Validators determine that new blocks of recorded transaction information are valid before they're added to the blockchain - a process that ensures the integrity and security of the blockchain - and validators are paid a portion of the maximum extractable value of the transactions that make up the block.
When a transaction is made, it's not immediately put on the blockchain.
It's in a memory pool - or mempool - with other transactions, and it's visible to the public.
The MEV is maximum value available when publishing a new block to the blockchain and, with a lack of block-building protocols, validators compete for MEV opportunities, which causes instability on the network.

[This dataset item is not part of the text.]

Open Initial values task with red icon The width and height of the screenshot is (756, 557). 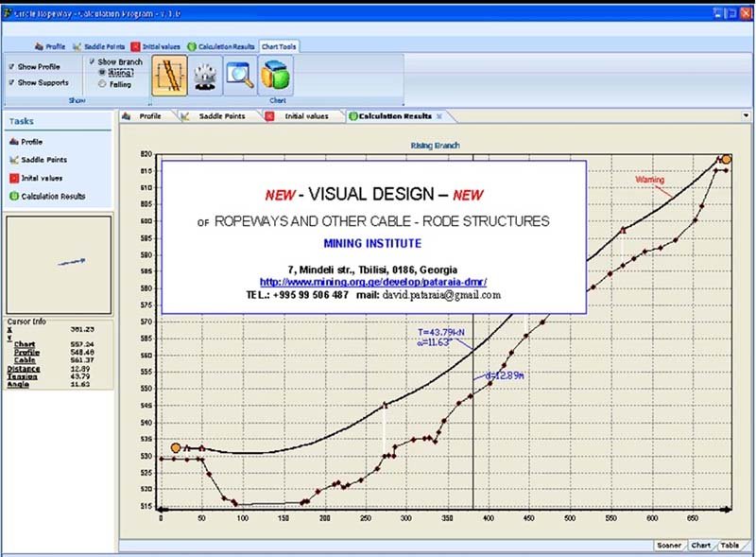coord(36,178)
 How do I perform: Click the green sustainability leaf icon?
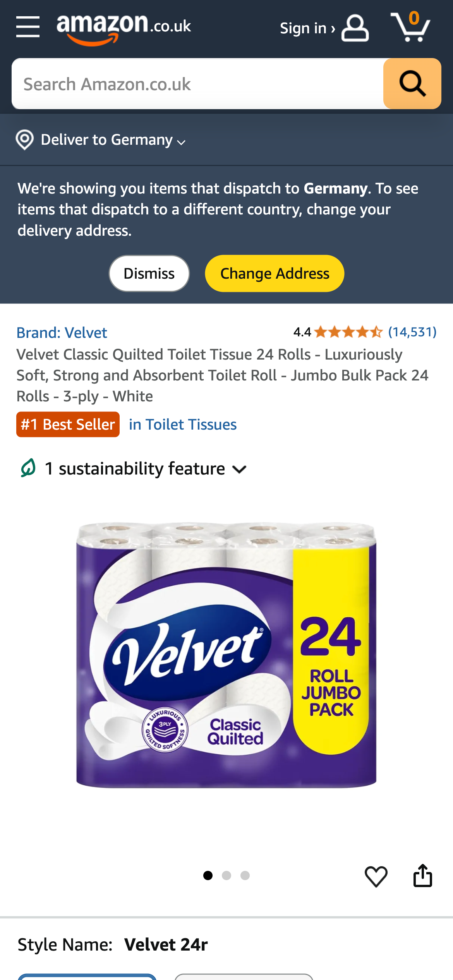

MEV-Boost is open source software that was created to bring more order to the process through protocols dictating how transactions are organized into blocks, according to the indictment.
Then there are searchers, builders, and relays, to whom validators give the job of building the blocks, per protocols.

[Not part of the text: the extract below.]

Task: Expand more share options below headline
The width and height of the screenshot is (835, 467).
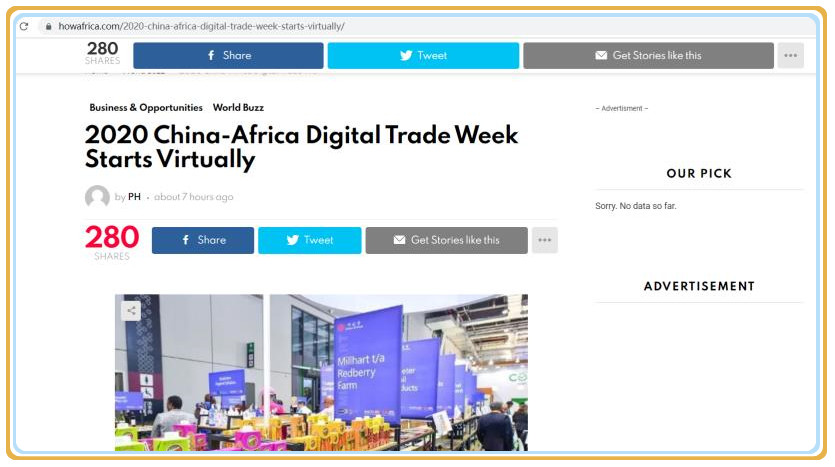Action: pyautogui.click(x=544, y=240)
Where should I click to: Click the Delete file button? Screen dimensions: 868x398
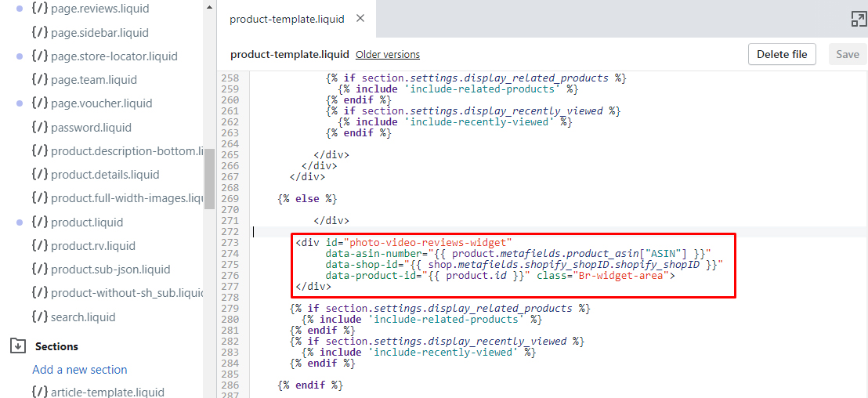pos(782,54)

Searchers scan the mempool using automated MEV bots looking for profitable opportunities and then sends builders proposed bundles of transactions, who compiles the bundles from various searchers into a block and proposes it to the relay, who submits the blockheader to the validators containing information like the payment coming to the validator for validating the proposed block.
All this, done automatically in software, takes fractions of a second, according to the indictment.
According to prosecutors, the relay is like an escrow account at a bank, holding the private information about the block as proposed by the builder until the validator commits to putting it on the blockchain.
On April 2, they learned that one of their validators were picked to validate a new block.
They lured the victims' MEV bots by proposing at least eight specific transactions they knew the bots would include in a proposed bot.
Through this, they were able to alter the transactions and grab the traders' crypto, worth about $25 million.
In the months after the heist, the brothers ignored demands by one of the victims, the victim's lawyer, and an Ethereum representative to return the stolen digital assets and worked to launder the crypto.